Autogluon 0.7.0 vs Autogluon 1.1.0 performance degradation on simple regression task

Bug Report Checklist

[x] I provided code that demonstrates a minimal reproducible example.
[x] I confirmed bug exists on the latest mainline of AutoGluon via source install.
[x] I confirmed bug exists on the latest stable version of AutoGluon.

Describe the bug When running the regression task multiple times with the equation y = 2*x+5, Autogluon 1.1.0 consistently performs worse compared to Autogluon 0.7.0.

Expected behavior I expected Autogluon 1.1.0 to perform at least as well as Autogluon 0.7.0 on this simple mathematical function regression task. (with a high R2_score)

To Reproduce I've prepared code snippets to reproduce the issue. Please find them below. Generate dataset + run AutoGluon Tabular:

import numpy as np
import pandas as pd
num_samples = 20000
main_x_min = 0
main_x_max = 100
few_x_min = 2000
few_x_max = 10000
few_samples_ratio = 0.0002  # 0.2% of samples above 2000

# Generate most x values between 0 and 100
main_x_samples = int(num_samples * (1 - few_samples_ratio))
x_main = np.random.uniform(main_x_min, main_x_max, main_x_samples)
x_main[-1] = -1.0
# Generate a few x values above 2000
few_x_samples = num_samples - main_x_samples
x_few = np.random.uniform(few_x_min, few_x_max, few_x_samples)

# Combine both ranges of x values
x = np.concatenate((x_main, x_few))

# Increase noise for x and generate noisy x values
x_noise = np.random.normal(1, 0.0, num_samples)  # smaller noise for x
x_noisy = x * x_noise

# Generate y values based on the function y = 2x + 5 with increased noise
y_noise = np.random.normal(1, 0.0, num_samples)  # smaller noise for y
y = (2 * x_noisy + 5) * y_noise
data = pd.DataFrame({'x': x_noisy, 'y': y})
data.to_csv('regression_dataset.csv', index=False)

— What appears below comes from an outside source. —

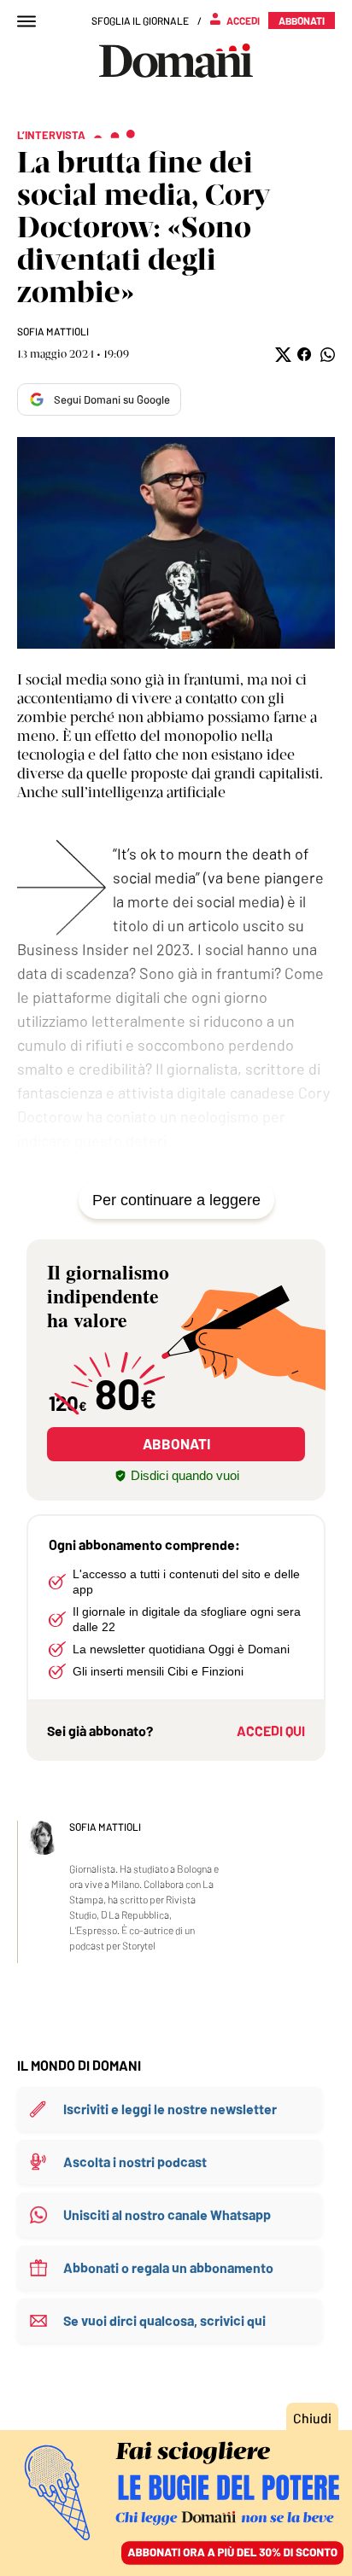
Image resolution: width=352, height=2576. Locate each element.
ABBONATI (176, 1443)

from autogluon.tabular import TabularDataset, TabularPredictor
from autogluon.tabular import __version__
print("Autogluon tabular version:",__version__)

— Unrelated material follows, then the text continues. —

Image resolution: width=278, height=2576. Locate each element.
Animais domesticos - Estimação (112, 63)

from sklearn.model_selection import train_test_split
from sklearn.metrics import mean_squared_error, r2_score
import pandas as pd
dataset = pd.read_csv('regression_dataset.csv')
training_dataset, non_training_dataset = train_test_split(dataset, test_size=0.3)
# Load training and non-training datasets
label = 'y'
train_data = TabularDataset(training_dataset)
test_data = TabularDataset(non_training_dataset)

# Fit the TabularPredictor on the training data
predictor = TabularPredictor(label=label,problem_type='regression').fit(train_data)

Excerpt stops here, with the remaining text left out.